Krachtens artikel 1 NRC wordt onder reclame verstaan: iedere openbare en/of systematische directe dan wel indirecte aanprijzing van goederen, diensten en/of denkbeelden door een adverteerder of geheel of deels ten behoeve van deze (…).
Naar het oordeel van de Commissie ontbreekt in de uiting het aanprijzende element dat noodzakelijk is om van reclame te kunnen spreken. De uiting bevat geen directe of indirecte aanprijzing van een bepaalde keuze ten aanzien van het donorschap, maar betreft op de doelgroep van licht verstandelijk beperkten afgestemde voorlichting over de komst en de gevolgen van de nieuwe Donorwet.
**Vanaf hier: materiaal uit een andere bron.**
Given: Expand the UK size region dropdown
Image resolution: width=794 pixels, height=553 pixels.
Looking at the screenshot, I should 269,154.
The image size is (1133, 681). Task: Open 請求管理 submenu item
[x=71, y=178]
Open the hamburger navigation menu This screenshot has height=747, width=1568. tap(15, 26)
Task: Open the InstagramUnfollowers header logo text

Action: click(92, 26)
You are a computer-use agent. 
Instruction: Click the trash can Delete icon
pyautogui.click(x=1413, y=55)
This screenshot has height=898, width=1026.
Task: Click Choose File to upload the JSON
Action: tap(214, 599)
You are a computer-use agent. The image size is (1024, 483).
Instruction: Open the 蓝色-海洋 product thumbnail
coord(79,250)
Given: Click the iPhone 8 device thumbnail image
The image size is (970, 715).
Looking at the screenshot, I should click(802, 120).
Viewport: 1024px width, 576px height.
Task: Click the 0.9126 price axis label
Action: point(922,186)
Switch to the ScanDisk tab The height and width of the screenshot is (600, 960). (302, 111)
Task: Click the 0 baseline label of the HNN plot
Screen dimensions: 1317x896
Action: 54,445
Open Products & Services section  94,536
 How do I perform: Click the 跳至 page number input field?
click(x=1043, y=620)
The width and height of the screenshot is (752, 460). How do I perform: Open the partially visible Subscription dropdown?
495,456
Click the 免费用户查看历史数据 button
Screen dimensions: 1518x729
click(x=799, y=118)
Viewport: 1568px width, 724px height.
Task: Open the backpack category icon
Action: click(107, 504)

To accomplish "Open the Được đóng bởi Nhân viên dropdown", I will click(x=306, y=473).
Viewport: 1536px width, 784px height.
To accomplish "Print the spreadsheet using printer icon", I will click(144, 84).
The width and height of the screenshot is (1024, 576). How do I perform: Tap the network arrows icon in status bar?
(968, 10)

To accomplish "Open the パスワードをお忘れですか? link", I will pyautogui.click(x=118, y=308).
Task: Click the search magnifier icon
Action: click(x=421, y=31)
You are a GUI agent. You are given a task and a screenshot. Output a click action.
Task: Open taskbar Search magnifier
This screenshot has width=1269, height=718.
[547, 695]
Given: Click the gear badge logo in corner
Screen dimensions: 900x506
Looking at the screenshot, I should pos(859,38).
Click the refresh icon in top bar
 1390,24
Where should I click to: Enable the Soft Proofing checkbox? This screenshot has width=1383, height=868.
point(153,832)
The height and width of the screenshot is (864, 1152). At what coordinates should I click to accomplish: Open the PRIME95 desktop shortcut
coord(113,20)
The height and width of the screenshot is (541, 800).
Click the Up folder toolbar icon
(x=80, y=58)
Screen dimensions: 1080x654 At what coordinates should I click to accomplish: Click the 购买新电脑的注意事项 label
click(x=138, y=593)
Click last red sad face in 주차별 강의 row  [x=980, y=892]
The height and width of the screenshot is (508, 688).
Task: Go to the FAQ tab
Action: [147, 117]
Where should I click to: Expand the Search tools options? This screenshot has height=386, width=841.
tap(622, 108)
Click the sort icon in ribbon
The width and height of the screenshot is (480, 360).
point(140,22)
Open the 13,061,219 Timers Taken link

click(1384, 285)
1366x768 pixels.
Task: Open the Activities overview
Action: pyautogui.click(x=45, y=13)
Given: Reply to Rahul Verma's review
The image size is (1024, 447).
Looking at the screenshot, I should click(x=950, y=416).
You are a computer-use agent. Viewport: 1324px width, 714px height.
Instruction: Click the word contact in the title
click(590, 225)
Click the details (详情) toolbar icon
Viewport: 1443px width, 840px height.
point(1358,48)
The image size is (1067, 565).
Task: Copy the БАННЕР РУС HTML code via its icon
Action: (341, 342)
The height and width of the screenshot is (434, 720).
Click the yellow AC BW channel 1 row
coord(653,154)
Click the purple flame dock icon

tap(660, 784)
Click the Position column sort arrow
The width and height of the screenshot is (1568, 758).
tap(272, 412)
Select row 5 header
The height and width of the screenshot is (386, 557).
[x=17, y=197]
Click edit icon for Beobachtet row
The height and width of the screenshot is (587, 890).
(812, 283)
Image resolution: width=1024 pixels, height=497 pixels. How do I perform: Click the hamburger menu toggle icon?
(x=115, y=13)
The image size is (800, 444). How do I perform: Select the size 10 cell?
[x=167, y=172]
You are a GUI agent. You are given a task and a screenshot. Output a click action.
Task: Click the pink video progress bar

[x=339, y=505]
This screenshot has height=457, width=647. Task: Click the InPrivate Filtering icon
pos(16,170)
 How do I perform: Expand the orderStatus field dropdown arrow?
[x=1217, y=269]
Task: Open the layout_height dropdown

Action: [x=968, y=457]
De mededeling in de uiting met de strekking dat zieke mensen door donatie kunnen worden geholpen, behelst de mededeling van een feit. De gemiddelde persoon en zeker ook de personen uit de doelgroep zullen ervan uitgaan dat iemand die huid krijgt getransplanteerd, wordt geholpen omdat hij “ziek” is. De Donorwet heeft geen betrekking op transplantatie van ledematen en de vraag of iemand die een handtransplantatie krijgt wel of niet wordt geacht ziek te zijn voordat de transplantatie plaatsvond, behoeft daarom in het kader van deze zaak niet te worden beantwoord. Verder merkt de Commissie nog op dat niet de bestreden website, maar de Donorwet op zichzelf een sturend karakter heeft. In deze wet is immers bepaald dat als mensen geen keuze registreren om al dan niet orgaandonor te worden, zij worden ingeschreven in het donorregister onder de vermelding ‘geen bezwaar tegen orgaandonatie’. Een wet met een dergelijke inhoud vraagt om duidelijke informatie en voorlichting door de overheid. De onderhavige website kan als dergelijke voorlichting worden beschouwd.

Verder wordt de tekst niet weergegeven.